[Rd] robust updating methods
Ben Bolker
bbolker at gmail.com
Fri Mar 27 22:36:02 CET 2015
-----BEGIN PGP SIGNED MESSAGE-----
Hash: SHA1
[Sorry to those who don't like it for top-posting]
Thierry, I'm curious whether this addresses your problem (although
we don't have a hard timetable for the next release [it has to avoid
conflicts with the 3.2.0 release in 2.5 weeks at the very least], so
this might be problematic if your package needs to depend on it).
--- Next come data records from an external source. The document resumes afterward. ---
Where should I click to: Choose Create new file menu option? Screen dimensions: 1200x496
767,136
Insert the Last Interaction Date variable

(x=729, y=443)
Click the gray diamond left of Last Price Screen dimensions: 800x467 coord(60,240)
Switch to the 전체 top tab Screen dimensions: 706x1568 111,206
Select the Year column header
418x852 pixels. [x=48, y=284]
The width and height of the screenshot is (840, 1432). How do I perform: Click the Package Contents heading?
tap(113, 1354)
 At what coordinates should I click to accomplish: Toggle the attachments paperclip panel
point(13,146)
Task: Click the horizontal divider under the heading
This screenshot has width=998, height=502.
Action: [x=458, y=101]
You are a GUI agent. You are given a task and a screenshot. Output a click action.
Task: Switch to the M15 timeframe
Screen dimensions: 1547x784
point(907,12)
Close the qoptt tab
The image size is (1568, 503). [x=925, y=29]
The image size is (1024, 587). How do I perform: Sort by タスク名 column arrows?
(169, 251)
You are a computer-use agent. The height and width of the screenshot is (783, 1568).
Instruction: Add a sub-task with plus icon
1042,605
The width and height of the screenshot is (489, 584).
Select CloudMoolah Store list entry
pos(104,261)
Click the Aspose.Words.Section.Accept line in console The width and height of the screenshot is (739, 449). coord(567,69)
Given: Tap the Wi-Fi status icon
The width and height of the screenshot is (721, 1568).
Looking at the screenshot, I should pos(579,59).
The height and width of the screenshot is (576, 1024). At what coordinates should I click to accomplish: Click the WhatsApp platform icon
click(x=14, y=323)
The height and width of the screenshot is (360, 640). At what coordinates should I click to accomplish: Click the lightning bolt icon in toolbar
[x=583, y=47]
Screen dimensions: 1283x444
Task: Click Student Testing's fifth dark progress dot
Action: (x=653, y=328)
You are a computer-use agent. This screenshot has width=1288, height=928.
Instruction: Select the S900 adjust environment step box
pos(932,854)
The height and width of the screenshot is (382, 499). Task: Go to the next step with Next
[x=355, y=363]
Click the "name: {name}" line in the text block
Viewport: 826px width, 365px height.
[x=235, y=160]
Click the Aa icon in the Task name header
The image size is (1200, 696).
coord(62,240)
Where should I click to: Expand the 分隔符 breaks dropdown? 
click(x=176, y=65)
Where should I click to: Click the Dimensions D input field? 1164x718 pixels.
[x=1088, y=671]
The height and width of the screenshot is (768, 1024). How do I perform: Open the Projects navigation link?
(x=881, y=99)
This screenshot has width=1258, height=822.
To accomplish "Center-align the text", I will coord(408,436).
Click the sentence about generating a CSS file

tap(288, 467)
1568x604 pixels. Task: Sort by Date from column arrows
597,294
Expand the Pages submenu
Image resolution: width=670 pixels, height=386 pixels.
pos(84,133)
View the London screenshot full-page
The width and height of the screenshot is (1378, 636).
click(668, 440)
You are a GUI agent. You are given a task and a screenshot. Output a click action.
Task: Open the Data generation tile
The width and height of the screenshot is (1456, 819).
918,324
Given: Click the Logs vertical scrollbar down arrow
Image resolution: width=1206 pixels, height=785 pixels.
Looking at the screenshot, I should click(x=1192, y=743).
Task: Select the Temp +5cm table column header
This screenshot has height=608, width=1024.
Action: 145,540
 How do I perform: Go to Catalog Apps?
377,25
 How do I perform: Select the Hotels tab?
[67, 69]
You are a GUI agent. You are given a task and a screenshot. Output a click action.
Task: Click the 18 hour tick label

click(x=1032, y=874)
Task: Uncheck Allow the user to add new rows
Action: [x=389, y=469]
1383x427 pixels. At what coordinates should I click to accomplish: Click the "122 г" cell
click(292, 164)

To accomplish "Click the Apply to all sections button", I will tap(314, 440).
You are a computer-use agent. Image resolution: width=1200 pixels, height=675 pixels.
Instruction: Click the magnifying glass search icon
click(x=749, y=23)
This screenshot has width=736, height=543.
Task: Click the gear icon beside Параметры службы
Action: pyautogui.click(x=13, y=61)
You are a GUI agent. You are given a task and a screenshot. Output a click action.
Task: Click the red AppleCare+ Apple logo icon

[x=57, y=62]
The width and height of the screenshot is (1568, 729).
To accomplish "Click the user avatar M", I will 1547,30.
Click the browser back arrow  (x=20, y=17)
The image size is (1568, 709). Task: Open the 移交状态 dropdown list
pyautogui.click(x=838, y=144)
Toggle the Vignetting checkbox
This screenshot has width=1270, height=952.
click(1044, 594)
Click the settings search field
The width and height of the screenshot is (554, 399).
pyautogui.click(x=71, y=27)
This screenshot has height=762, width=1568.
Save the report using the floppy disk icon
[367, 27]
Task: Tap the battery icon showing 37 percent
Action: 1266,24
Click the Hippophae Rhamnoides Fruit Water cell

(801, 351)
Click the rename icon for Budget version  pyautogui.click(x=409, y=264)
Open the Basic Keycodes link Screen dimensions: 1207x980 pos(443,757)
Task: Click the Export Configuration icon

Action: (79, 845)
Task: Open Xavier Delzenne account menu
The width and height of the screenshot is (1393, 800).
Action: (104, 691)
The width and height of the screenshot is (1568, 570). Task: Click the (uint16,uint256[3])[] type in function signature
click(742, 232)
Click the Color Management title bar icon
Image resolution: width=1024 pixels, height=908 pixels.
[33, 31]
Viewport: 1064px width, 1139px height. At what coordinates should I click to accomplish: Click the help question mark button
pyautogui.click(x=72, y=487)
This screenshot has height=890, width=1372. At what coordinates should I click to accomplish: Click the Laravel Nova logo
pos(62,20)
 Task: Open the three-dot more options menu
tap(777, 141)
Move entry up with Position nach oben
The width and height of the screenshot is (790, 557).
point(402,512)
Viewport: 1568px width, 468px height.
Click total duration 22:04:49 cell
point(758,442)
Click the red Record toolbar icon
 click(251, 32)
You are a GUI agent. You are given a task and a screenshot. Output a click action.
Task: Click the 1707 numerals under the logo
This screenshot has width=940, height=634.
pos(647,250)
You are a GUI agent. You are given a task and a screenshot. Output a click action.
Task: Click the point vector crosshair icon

I'm still curious whether there are any ideas/opinions from other
readers. Has anyone else struggled with this? Is there a canonical
solution?
Ben Bolker
On 15-03-24 07:55 PM, Ben Bolker wrote:
> On 15-03-23 12:55 PM, Thierry Onkelinx wrote:
>> Dear Ben,
>
>> Last week I was struggling with incorporating lme4 into a
>> package. I traced the problem and made a reproducible example (
>> https://github.com/ThierryO/testlme4). It looks very simular to
>> the problem you describe.
>
>> The 'tests' directory contains the reproducible examples.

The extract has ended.